Set down every line of the data below word for word.
^^^^^^^^
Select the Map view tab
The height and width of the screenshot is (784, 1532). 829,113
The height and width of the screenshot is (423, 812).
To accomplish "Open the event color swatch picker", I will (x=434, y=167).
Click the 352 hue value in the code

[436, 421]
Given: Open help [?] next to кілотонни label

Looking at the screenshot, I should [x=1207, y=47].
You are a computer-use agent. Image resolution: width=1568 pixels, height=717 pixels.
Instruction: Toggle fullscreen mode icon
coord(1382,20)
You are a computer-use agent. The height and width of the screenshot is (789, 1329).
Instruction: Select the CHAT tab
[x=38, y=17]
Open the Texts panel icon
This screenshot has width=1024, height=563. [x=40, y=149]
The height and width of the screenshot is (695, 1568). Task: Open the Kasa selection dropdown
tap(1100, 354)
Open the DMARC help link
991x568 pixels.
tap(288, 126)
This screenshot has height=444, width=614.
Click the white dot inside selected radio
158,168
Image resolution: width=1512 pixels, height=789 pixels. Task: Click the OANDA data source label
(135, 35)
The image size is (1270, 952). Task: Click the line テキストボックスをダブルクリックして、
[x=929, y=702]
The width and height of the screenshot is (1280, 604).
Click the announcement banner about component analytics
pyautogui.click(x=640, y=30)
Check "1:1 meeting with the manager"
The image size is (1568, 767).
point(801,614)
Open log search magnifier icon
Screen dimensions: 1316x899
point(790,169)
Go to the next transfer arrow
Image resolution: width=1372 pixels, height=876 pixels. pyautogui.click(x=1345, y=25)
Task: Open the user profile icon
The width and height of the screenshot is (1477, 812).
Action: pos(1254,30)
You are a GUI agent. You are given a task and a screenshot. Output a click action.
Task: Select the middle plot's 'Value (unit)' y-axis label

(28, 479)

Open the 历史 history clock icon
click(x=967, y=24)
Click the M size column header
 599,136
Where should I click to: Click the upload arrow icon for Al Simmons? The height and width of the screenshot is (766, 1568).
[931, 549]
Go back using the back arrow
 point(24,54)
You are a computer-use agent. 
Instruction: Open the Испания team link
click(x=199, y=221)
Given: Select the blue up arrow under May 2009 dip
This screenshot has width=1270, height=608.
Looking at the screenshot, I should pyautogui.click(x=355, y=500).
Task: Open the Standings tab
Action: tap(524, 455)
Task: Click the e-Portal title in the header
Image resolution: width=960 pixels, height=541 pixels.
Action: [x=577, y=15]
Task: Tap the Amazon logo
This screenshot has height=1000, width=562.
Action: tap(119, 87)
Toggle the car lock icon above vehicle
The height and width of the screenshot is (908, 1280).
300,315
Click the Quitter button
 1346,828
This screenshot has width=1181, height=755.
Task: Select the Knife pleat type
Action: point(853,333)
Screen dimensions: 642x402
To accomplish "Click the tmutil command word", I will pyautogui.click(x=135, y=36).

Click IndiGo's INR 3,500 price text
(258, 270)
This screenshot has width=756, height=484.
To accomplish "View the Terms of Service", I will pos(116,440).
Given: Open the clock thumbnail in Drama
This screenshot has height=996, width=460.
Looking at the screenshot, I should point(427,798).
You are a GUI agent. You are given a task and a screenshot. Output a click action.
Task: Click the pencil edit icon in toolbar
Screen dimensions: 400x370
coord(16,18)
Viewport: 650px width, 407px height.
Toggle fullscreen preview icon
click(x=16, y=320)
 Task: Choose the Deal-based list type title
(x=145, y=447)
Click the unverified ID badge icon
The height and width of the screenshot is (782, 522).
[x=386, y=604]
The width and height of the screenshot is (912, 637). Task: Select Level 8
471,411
^^^^^^^^
EXERCISE OUTPUT:
Select the Map view tab
The height and width of the screenshot is (784, 1532). 829,113
The height and width of the screenshot is (423, 812).
To accomplish "Open the event color swatch picker", I will (x=434, y=167).
Click the 352 hue value in the code

[436, 421]
Given: Open help [?] next to кілотонни label

Looking at the screenshot, I should [x=1207, y=47].
You are a computer-use agent. Image resolution: width=1568 pixels, height=717 pixels.
Instruction: Toggle fullscreen mode icon
coord(1382,20)
You are a computer-use agent. The height and width of the screenshot is (789, 1329).
Instruction: Select the CHAT tab
[x=38, y=17]
Open the Texts panel icon
This screenshot has width=1024, height=563. [x=40, y=149]
The height and width of the screenshot is (695, 1568). Task: Open the Kasa selection dropdown
tap(1100, 354)
Open the DMARC help link
991x568 pixels.
tap(288, 126)
This screenshot has height=444, width=614.
Click the white dot inside selected radio
158,168
Image resolution: width=1512 pixels, height=789 pixels. Task: Click the OANDA data source label
(135, 35)
The image size is (1270, 952). Task: Click the line テキストボックスをダブルクリックして、
[x=929, y=702]
The width and height of the screenshot is (1280, 604).
Click the announcement banner about component analytics
pyautogui.click(x=640, y=30)
Check "1:1 meeting with the manager"
The image size is (1568, 767).
point(801,614)
Open log search magnifier icon
Screen dimensions: 1316x899
point(790,169)
Go to the next transfer arrow
Image resolution: width=1372 pixels, height=876 pixels. pyautogui.click(x=1345, y=25)
Task: Open the user profile icon
The width and height of the screenshot is (1477, 812).
Action: pos(1254,30)
You are a GUI agent. You are given a task and a screenshot. Output a click action.
Task: Select the middle plot's 'Value (unit)' y-axis label

(28, 479)

Open the 历史 history clock icon
click(x=967, y=24)
Click the M size column header
 599,136
Where should I click to: Click the upload arrow icon for Al Simmons? The height and width of the screenshot is (766, 1568).
[931, 549]
Go back using the back arrow
 point(24,54)
You are a computer-use agent. 
Instruction: Open the Испания team link
click(x=199, y=221)
Given: Select the blue up arrow under May 2009 dip
This screenshot has width=1270, height=608.
Looking at the screenshot, I should pyautogui.click(x=355, y=500).
Task: Open the Standings tab
Action: tap(524, 455)
Task: Click the e-Portal title in the header
Image resolution: width=960 pixels, height=541 pixels.
Action: [x=577, y=15]
Task: Tap the Amazon logo
This screenshot has height=1000, width=562.
Action: tap(119, 87)
Toggle the car lock icon above vehicle
The height and width of the screenshot is (908, 1280).
300,315
Click the Quitter button
 1346,828
This screenshot has width=1181, height=755.
Task: Select the Knife pleat type
Action: point(853,333)
Screen dimensions: 642x402
To accomplish "Click the tmutil command word", I will pyautogui.click(x=135, y=36).

Click IndiGo's INR 3,500 price text
(258, 270)
This screenshot has width=756, height=484.
To accomplish "View the Terms of Service", I will pos(116,440).
Given: Open the clock thumbnail in Drama
This screenshot has height=996, width=460.
Looking at the screenshot, I should point(427,798).
You are a GUI agent. You are given a task and a screenshot. Output a click action.
Task: Click the pencil edit icon in toolbar
Screen dimensions: 400x370
coord(16,18)
Viewport: 650px width, 407px height.
Toggle fullscreen preview icon
click(x=16, y=320)
 Task: Choose the Deal-based list type title
(x=145, y=447)
Click the unverified ID badge icon
The height and width of the screenshot is (782, 522).
[x=386, y=604]
The width and height of the screenshot is (912, 637). Task: Select Level 8
471,411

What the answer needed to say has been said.